Although communication skills are improving, they are still imperfect. Approximately 75-80% of your speech is understandable. They enjoy repeating words and sounds, such as nursery rhymes or songs like “London Bridge” or “Old MacDonald Had a Farm.” They also like to hear the same stories told over and over again, and can recite the words from some picture books.

Times when its exact meaning is not communicated can create frustration and tantrums. A tantrum can be thought of as a blown emotional fuse caused by an overload of frustration. It can be downright scary for a child. All children are individuals, and some are more reactive than others and more prone to violent outbursts. A screaming child is frustrated because he is trying and still not succeeding. His efforts are to be applauded. When a child is out of control, hold him gently but firmly. Distract her and direct her to a different activity. Encourage her to help with chores. Keep in mind that the attention span of a three-year-old is about three minutes. Above all, stay in control of your own emotions.

It is important to choose your battles. Know your own expectations and limits. For some mothers, having a child pick up after her is a top priority. For others, battles are reserved for things like getting out on time, bathing, or going to bed. Some days it seems like nothing but turmoil, and to add fuel to the fire, well-meaning friends and relatives are often judgmental and sure they have all the answers, especially those without children. Parents of children with a quiet or mild personality are quick to judge parents of more active and strong-willed children. Remember that no one knows your child like you do. All children are individuals, and there is no expert in the world who has dealt with every problem or every personality.

Learn to trust yourself more than anyone else in the world. The age of three can be difficult and exhausting, but it’s just a stage and once it passes, a beautiful butterfly will emerge.

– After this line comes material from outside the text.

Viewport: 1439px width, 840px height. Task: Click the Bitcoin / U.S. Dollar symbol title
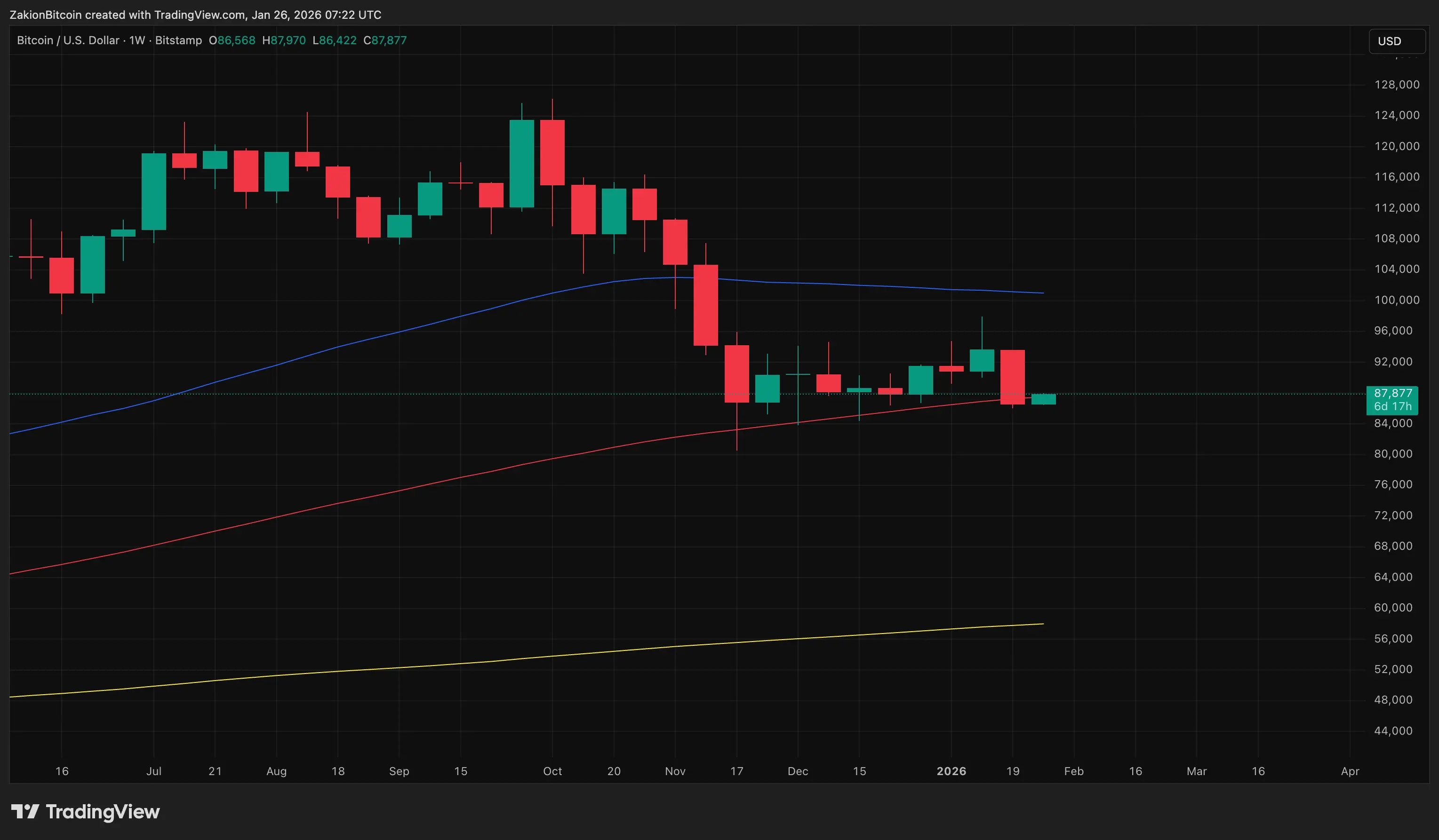[68, 40]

It’s late and I’ve worked all day at my day job. I’ve done chores, I’ve tried to shower Rebecca with attention, but like a typical three-year-old, she keeps asking for more. We have built blocks, made brownies, colored, read stories. Now I’m sitting at the computer trying to get something out of my day.

“Mommy,” she calls.

“Rebecca, mommy is working.”

“Can you read me one more story?”

“Yeah, but that’s it,” I agree and stop to read one more story.

I’m back at the computer and she calls, “MOM!!”

“What do you want now?” I say, hearing the harshness in my own voice.

“I can’t find my blanket.” I take a deep breath and locate the security blanket. I sit at the computer, only to be called back.

“Rebecca, that’s enough. It’s time to settle down.” I’m out of patience and it shows. There is a silence and then a small voice.

“I love you,” he tells me, taking my breath away.

“I love you too,” I reply softly. The exhaustion she feels suddenly goes unnoticed, and the battles of the day are forgotten. This era and its struggles will be lost in a heartbeat and I know it, because I am also the mother of a teenager. “How about one more story?” I ask.